Les jeunes enfants devraient être préservés au maximum des images de guerre. swissinfo.ch

Tandis que les ados descendent dans la rue pour manifester leur irritation face à la guerre en Irak, les plus jeunes n'échappent pas aux images du conflit.

Pour eux, l’assimilation des destructions et des violences que distillent les médias ne va pas de soi.

«Maman, quand est-ce qu’ils vont nous attaquer?» demande la petite Michelle, de Kirchberg. Depuis deux semaines, cette fillette de 5 ans ingurgite les images de bombes et de blindés que diffuse la télévision.

Et bien qu’elle sache que tout cela se passe à des milliers de kilomètres de chez elle, elle ne peut s’empêcher d’avoir peur.

Sergueï (12 ans) et son copain Ruben (10 ans), quant à eux, n’ont pas peur. Mais il trouvent idiot que «Bush se mêle de ça». Pour les deux enfants, il est clair que Saddam Hussein devait partir, «mais pas au prix de la violence et de la guerre».

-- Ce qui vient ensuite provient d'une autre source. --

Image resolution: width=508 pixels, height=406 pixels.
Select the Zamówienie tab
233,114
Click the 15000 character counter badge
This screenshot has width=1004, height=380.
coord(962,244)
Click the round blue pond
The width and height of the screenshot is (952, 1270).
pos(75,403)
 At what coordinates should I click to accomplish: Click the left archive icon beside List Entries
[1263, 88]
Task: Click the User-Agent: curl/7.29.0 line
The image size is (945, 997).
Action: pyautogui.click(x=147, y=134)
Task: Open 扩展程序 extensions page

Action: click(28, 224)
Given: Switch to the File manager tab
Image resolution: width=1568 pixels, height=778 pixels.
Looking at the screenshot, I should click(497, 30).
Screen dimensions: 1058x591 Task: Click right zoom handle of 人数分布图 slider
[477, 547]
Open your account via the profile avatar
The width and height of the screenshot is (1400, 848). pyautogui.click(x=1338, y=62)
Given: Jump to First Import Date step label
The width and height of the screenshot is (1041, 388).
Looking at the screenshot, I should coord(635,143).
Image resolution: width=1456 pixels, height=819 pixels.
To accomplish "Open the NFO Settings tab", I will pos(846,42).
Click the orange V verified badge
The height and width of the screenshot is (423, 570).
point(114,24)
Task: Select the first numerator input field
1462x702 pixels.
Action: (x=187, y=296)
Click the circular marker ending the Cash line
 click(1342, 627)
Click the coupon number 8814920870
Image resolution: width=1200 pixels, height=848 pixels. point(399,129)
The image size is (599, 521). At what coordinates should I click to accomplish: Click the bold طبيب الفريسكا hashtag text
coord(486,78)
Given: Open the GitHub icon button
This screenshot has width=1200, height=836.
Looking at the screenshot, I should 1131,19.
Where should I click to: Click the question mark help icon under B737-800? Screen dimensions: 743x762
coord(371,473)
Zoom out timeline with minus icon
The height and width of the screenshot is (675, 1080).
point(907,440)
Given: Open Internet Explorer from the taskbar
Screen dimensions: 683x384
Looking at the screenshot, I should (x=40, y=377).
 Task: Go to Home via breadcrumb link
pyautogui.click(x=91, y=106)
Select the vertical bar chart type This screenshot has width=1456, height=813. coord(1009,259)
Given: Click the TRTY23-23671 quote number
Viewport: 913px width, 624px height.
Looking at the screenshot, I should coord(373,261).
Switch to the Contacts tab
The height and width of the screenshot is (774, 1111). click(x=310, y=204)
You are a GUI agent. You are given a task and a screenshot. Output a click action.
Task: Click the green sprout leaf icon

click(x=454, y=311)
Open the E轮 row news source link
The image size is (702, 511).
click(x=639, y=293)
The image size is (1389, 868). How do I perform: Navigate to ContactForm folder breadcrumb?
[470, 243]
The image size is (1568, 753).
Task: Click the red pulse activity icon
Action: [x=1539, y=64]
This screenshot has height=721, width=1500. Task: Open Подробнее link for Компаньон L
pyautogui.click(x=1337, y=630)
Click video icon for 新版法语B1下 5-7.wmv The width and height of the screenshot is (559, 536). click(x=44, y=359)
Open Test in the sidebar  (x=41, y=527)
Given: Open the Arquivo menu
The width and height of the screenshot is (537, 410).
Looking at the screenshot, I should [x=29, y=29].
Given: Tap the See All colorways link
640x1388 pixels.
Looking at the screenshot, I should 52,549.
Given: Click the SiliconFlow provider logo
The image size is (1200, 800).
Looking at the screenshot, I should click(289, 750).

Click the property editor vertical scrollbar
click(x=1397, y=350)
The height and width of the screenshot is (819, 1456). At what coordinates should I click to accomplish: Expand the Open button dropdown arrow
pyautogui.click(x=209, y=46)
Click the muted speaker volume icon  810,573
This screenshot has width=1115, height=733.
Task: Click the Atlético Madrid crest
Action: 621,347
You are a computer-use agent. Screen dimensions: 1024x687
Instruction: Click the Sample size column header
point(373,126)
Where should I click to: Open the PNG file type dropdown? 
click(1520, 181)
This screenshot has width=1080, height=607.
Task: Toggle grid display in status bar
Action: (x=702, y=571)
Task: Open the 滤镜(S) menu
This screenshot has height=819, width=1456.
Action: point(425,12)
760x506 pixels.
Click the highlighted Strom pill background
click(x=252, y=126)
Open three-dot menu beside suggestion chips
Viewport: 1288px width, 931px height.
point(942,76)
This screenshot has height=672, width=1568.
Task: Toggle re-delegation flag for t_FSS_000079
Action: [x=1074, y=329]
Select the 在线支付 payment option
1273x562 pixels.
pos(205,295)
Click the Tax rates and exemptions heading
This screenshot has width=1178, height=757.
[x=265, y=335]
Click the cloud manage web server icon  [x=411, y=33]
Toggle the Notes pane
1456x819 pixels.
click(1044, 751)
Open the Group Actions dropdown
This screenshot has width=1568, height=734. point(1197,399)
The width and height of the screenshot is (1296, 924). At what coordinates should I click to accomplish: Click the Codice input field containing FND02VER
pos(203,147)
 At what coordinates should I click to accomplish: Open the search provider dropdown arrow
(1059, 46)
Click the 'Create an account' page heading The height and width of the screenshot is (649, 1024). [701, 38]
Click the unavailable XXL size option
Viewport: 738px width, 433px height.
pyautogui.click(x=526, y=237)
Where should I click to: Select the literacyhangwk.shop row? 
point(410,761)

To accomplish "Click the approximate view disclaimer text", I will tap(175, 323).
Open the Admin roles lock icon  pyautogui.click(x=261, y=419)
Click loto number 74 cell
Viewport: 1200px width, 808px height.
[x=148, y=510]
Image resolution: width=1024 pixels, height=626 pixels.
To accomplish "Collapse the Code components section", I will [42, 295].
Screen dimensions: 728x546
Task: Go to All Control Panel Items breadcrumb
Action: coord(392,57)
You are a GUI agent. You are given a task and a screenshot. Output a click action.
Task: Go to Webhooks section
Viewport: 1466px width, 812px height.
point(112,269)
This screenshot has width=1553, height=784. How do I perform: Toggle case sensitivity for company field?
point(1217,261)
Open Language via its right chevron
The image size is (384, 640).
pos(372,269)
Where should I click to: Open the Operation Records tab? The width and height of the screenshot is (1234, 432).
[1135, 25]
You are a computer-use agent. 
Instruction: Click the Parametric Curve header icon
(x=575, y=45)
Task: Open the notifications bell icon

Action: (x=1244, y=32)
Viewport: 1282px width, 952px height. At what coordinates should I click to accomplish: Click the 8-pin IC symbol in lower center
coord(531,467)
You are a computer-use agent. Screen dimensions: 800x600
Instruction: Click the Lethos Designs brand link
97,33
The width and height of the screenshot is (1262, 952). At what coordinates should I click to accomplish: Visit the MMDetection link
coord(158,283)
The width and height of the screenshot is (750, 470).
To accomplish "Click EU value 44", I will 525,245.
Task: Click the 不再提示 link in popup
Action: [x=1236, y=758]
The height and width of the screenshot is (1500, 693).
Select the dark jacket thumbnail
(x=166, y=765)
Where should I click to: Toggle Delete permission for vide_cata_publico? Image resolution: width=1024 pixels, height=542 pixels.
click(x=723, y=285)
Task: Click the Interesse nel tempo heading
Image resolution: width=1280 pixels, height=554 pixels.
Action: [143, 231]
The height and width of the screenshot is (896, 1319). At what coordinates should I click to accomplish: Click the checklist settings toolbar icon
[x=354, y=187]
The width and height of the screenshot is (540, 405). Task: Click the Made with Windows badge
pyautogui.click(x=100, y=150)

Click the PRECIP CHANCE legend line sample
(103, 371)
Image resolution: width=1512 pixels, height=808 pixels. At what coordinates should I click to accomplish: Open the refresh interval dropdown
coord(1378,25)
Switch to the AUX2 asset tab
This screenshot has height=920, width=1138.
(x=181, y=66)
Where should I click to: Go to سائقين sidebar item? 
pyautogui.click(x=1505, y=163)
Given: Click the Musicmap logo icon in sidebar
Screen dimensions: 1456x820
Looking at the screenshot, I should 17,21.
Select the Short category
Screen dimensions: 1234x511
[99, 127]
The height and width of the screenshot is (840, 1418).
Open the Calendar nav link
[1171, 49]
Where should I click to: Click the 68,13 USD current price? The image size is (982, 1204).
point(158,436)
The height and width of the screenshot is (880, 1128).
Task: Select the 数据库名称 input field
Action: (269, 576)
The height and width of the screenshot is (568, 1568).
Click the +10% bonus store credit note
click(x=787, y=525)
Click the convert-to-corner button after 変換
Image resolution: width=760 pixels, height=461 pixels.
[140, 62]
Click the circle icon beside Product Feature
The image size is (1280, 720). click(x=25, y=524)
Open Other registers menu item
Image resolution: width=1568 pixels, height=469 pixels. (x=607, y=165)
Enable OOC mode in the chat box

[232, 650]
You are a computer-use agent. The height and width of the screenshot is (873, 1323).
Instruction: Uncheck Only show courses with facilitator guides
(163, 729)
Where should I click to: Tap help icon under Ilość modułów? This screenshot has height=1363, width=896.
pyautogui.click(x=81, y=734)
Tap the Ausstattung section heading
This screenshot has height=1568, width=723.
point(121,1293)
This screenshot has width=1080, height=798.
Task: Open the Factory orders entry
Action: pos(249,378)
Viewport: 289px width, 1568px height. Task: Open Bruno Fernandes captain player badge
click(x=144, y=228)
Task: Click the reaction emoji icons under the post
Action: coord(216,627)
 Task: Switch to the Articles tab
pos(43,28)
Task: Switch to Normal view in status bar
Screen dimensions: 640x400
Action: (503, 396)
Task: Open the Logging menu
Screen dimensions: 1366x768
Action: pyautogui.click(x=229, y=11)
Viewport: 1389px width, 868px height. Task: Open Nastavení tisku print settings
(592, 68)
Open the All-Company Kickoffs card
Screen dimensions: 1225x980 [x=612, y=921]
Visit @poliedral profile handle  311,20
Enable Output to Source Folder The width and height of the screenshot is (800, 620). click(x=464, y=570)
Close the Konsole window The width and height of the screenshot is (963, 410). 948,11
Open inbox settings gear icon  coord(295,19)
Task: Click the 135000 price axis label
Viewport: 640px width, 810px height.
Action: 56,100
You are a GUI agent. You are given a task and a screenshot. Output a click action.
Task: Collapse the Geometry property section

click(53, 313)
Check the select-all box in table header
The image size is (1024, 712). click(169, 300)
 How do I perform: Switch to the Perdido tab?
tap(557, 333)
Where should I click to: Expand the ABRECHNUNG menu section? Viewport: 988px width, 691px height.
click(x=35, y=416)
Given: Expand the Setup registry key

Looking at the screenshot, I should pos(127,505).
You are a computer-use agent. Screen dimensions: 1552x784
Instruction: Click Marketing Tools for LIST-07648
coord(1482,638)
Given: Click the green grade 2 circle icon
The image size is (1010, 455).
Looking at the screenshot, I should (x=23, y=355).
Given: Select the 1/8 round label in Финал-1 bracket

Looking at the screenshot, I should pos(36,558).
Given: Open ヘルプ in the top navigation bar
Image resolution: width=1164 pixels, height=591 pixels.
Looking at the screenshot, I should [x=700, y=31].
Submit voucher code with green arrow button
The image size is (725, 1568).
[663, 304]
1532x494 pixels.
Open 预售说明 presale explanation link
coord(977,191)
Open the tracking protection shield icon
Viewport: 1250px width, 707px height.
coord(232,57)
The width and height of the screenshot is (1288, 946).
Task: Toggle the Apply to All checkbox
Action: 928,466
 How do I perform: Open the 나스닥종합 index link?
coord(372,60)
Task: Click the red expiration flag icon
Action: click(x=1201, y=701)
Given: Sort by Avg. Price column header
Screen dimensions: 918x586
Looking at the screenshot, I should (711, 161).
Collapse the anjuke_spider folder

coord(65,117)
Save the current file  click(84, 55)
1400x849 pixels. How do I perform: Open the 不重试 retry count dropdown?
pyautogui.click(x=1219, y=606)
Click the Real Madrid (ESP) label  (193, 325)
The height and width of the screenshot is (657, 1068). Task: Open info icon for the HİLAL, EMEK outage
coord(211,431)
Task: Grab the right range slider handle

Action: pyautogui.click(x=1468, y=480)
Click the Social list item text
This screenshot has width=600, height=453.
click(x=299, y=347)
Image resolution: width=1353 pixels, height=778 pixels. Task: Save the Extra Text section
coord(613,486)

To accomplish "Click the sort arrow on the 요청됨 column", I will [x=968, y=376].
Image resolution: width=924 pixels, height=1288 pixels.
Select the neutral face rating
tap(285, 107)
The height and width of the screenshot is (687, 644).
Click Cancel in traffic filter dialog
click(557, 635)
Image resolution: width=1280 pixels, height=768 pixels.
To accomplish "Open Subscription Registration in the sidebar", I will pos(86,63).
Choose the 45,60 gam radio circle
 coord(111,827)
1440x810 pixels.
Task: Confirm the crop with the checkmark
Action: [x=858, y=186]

Selon Sergueï, le président américain vient de ruiner l’image de son pays. «Si les Américains avaient mis plus d’argent dans les écoles, il n’y aurait pas aujourd’hui 70% de gens pour la guerre», fait ironiquement remarquer le garçon.

La fascination des images

Depuis le début des opérations militaires, les deux copains ont passé des heures devant la télévision. «Je suis choqué, car la vraie cause de cette guerre, c’est le pétrole», affirme Ruben, qui se dit également «horrifié» que l’on tue des civils.

Pour Heinrich Nufer, directeur de l’Institut zurichois Marie-Meierhofer pour l’enfant, le spectacle médiatique de la guerre constitue pour la majorité des plus jeunes une véritable «pompe à angoisses».

Du moment qu’ils ne peuvent pas éviter ces images, il est important de les accompagner et de les protéger. Selon Heinrich Nufer, s’il n’y a pas de dialogue à l’intérieur de la famille, les enfants développeront leurs propres fantasmes.

Les spécialistes recommandent d’ailleurs généralement de ne pas laisser les enfants consommer seuls des images de guerre à la télévision.

La guerre à l’école

«Depuis le début de la guerre, nous en avons beaucoup parlé à l’école», raconte Sergueï. Dans la classe de Ruben également, la discussion s’est installée: «nous voulions en parler, et la maîtresse a bien répondu à nos questions».

Gudrun Glaus, enseignante en classes de première et de seconde année à Berne, n’a par contre pas parlé jusqu’ici de la guerre à ses élèves. Ceux-ci n’ont posé aucune question et rien dans leur attitude ne semble trahir la moindre inquiétude.

«Ils sont encore trop petits, juge la maîtresse. Je pense que leurs parents les protègent et qu’ils ne sont pas au courant des nouvelles. Mais s’ils arrivent avec des questions, je n’éviterai pas le sujet.»

Réalité et fiction

Barbara Breitenstein, la mère du jeune Sergueï, se demande jusqu’à quel point les enfants peuvent décoder toutes ces images. «Où est la limite du tolérable? Peuvent-ils vraiment comprendre que, cette fois, il s’agit d’une réalité, très dure, et pas d’une fiction?», interroge-t-elle.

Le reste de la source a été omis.